“We empower technicians and drivers to have open and transparent communication.”
I love taking my car to get serviced. I love pretending to understand what the technician tells me my car needs. I love paying a month’s salary to meet those needs. I love sitting on a dirty sofa and watching Judge Judy while I wait for my car to be driveable again. The whole experience makes me feel warm and fuzzy. Smart and competent. ON OPPOSITE DAY. It’s the worst and I hate it. Given the choice between taking my car for an oil change and going to the dentist, I might choose the dentist. And guys, I hate going to the dentist.
“I have always been fascinated by the way customers feel when they are standing inside of a service center and the feeling they get when they go up to the counter,” says Cherry CEO John Griffin. Griffin explains that many customers, like me, don’t know much about cars and feel they are being taken advantage of. Meanwhile cars are getting nicer and need fewer service visits, making it tempting for some technicians to overcharge in order to make up for lost revenue.
So Griffin created the Cherry Inspect app to improve the trust between drivers and technicians.“We empower technicians and drivers to have open and transparent communication,” he says.
Cherry Inspect allows technicians to make comments, take pictures, and record any necessary information within the app. The inspection results are permanently saved, making it simple for technicians and customers to access a car’s history.

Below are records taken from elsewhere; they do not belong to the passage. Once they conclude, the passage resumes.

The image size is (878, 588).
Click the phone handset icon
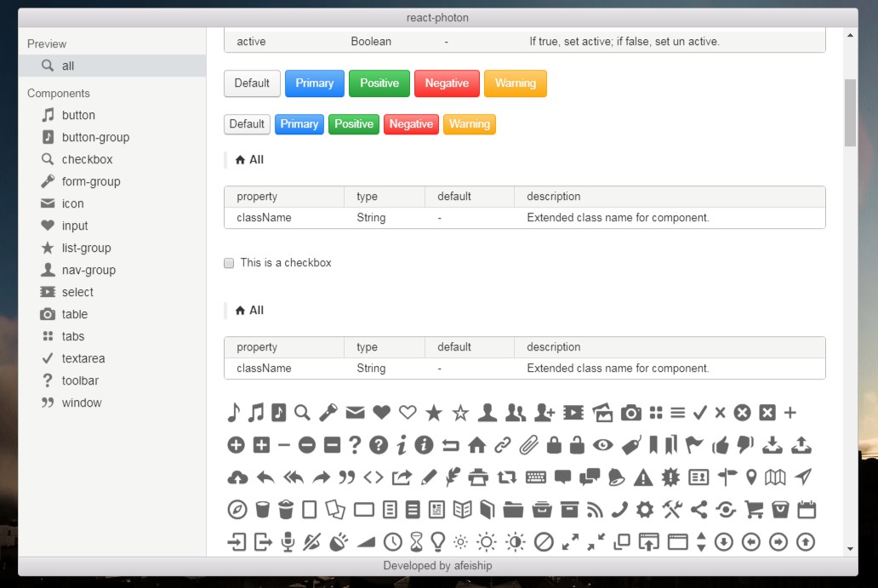point(619,509)
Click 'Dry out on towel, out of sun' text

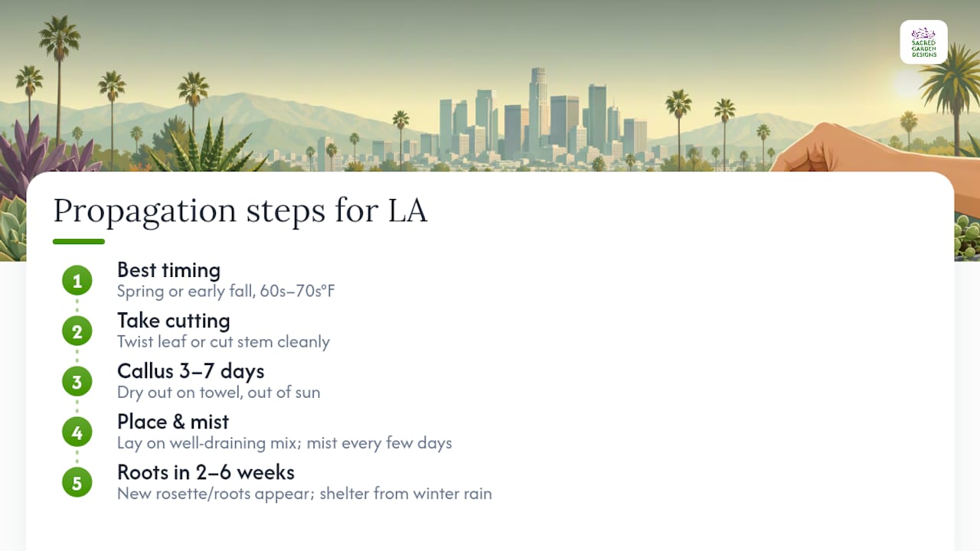pyautogui.click(x=218, y=393)
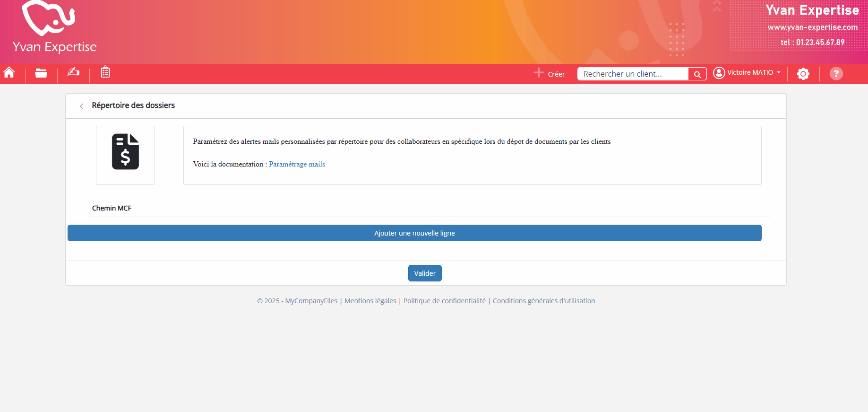Screen dimensions: 868x412
Task: Open settings via the gear icon
Action: [803, 74]
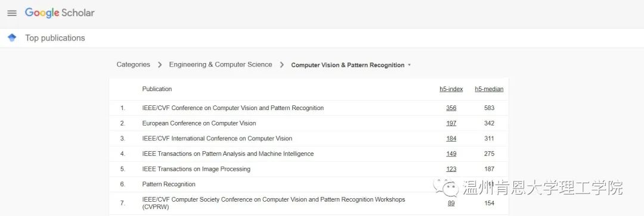
Task: Select Engineering & Computer Science breadcrumb
Action: [221, 64]
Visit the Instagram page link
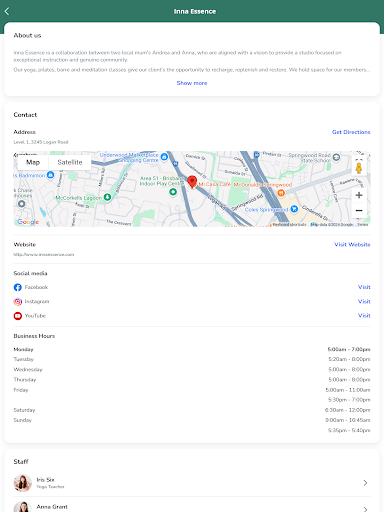Screen dimensions: 384x512 click(x=364, y=301)
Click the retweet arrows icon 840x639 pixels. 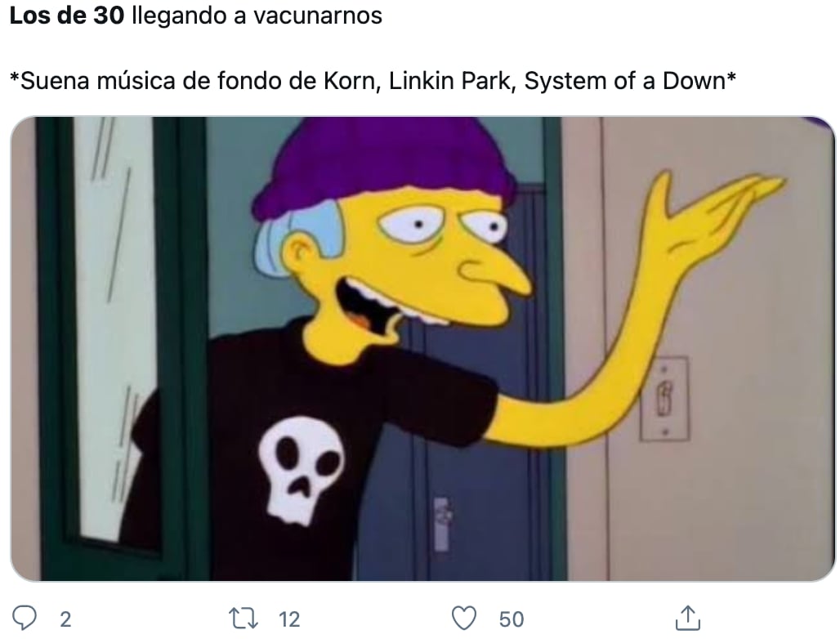click(244, 618)
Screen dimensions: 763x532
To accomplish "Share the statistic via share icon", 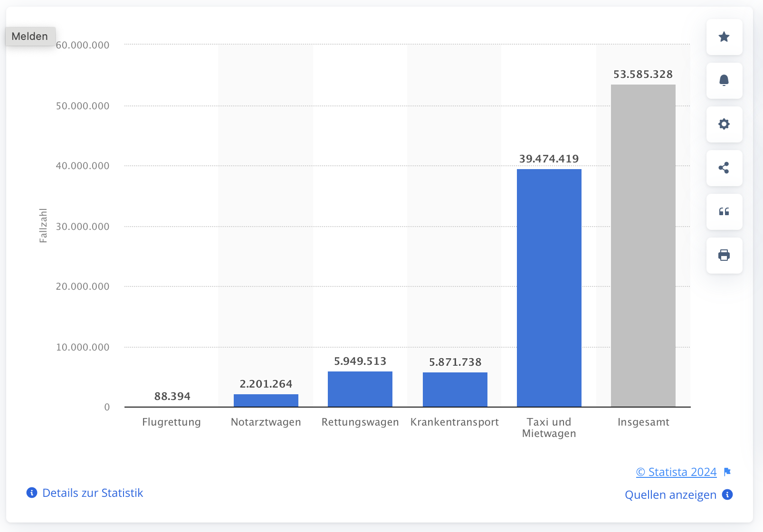I will click(x=724, y=168).
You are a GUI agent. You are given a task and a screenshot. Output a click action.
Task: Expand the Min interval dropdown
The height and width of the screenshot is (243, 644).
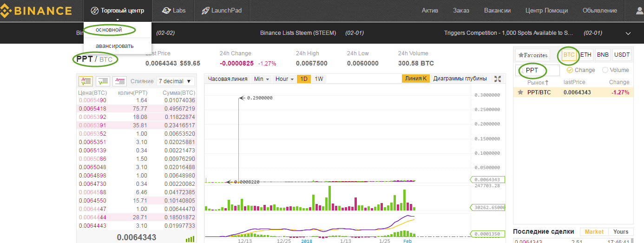[262, 79]

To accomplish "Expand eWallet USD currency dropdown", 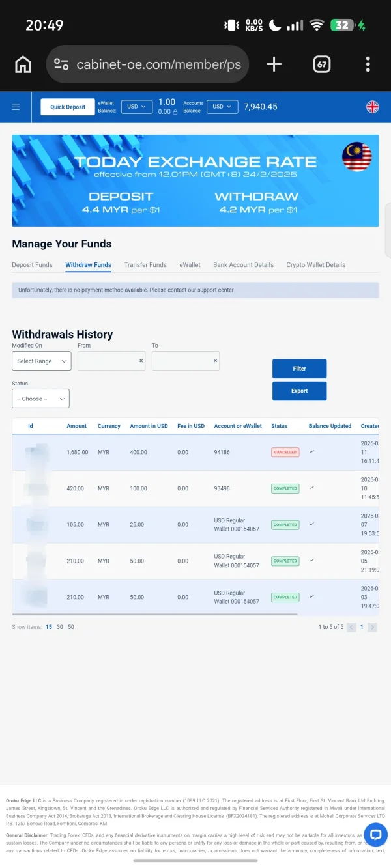I will (x=137, y=107).
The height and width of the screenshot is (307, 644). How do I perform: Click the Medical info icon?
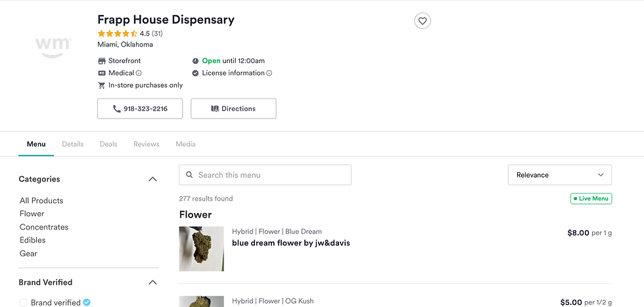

Cherry Inspect is the first of two apps. Griffin plans to release the second app in April. The second app will enable location services to tracker drivers’ mileage and make recommendations for services based on technicians’ knowledge. Drivers will be able to choose service centers, order parts, and dramatically decrease the time spent on service center sofas. Which is great, because once the thirty minutes of Judge Judy are over, mid-day TV gets pretty bleak. “It’s mean to ultimately be a hub,” Griffin says. “The Amazon of service centers.”
If there’s anyone who knows a thing or two about service centers, it’s Griffin. He grew up working in Jiffy Lubes, which his parents owned. After graduating college, Griffin and his brother grew their franchise from 12 to 57 stores.
Then in 2013, Griffin broke his leg. And instead of binge watching Cupcake Wars like any of the rest of us would do if we were unable to work, he taught himself to code and created the first beta version of Cherry. He showed the app to his family and they all wanted in on the investment. So he paid a developer to take the app to the next level. “We have the ground knowledge of working on cars and the technology skill set that we’ve grown over time,” Griffin explains, making his family especially qualified to succeed in this industry.
Cherry Inspect is currently used in over 1,700 stores and plans to be in an additional 9,000 locations by the end of May.“Our goal is to change the insanely painful experience of getting your car serviced,” Griffin says. “We’re building these apps to fundamentally change the way the automotive industry works.”